- EXERCISE TASKS
(1) Rewrite the paragraph beginning "No surprise, because" in the Groupon article more briefly, keeping its main facts.
(2) Pick up the Groupon article after its final sentence and write the next paragraph.

-- QUOTED PASSAGE start --

Late Monday, the Wall Street Journal reported that Groupon was under scrutiny by the U.S. Securities and Exchange Commission regarding its plans to restate its earnings.
No surprise, because it seems that Groupon has been under the SEC’s microscope since the moment it filed its first prospectus last summer. As has been well reported, Groupon had to revise its IPO filings several times in response to SEC questions.
But after the Journal story, I went back to read the exchange of correspondance letters between the SEC (here) and Groupon (here) to see just how rough the process was. Turns out: Pretty contentious.

-- QUOTED PASSAGE end --
-- GIVEN DATA start --

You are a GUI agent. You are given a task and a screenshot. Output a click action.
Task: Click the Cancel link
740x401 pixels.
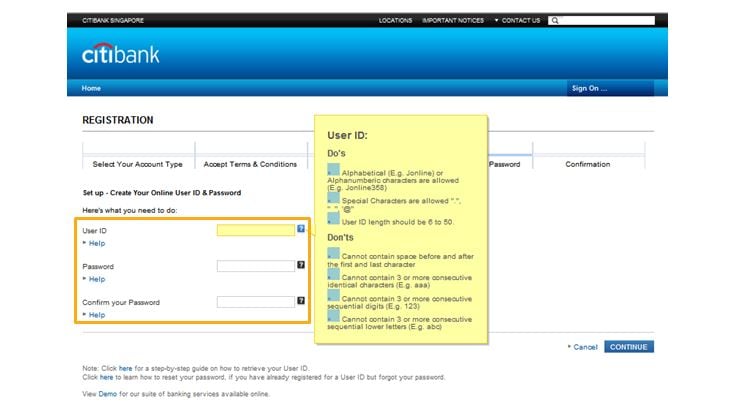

-- GIVEN DATA end --

- ANSWERS FOR THE TASKS
(1) Unsurprisingly, the SEC has scrutinized Groupon ever since it filed its first prospectus last summer, and Groupon revised its IPO filings several times in response to SEC questions.

(2)
The SEC sent its first letter on June 29 that ran to 14 pages and raised 73 separate issues regarding the first version of the S-1. Some of these were mundane stuff, like requesting art work be included, or moving the location of CEO and founder Andrew Mason’s letter to a different section. Others pointed out inconsistencies, like saying in one place Groupon was investing in tech that would give it competitive advantages, while saying elsewhere that many other competitors offered essentially the same service. Then there was the issue of Eric Lefkofsky, co-founder and Executive Chairman, making a comment to Bloomberg that Groupon would be “wildly profitable.”
But others sections raised more interesting questions, such as the one I and many others asked about why Groupon spent most of the $1.1 billion it raised last year on buying employees stock:
“You disclose on page 56 that you raised net proceeds of $1.1 billion through the sale of common and preferred stock and that you used $941.7 million of these proceeds to redeem shares of your common and preferred stock, with the remainder being used to fund acquisitions and for working capital and general corporate purposes. Please explain why you used most of the proceeds of these stock sales to redeem stock rather than to fund your aggressive growth strategy.”
Groupon responded in July 14 with its own 39-page letter trying to addressthe SEC’s numerous issues.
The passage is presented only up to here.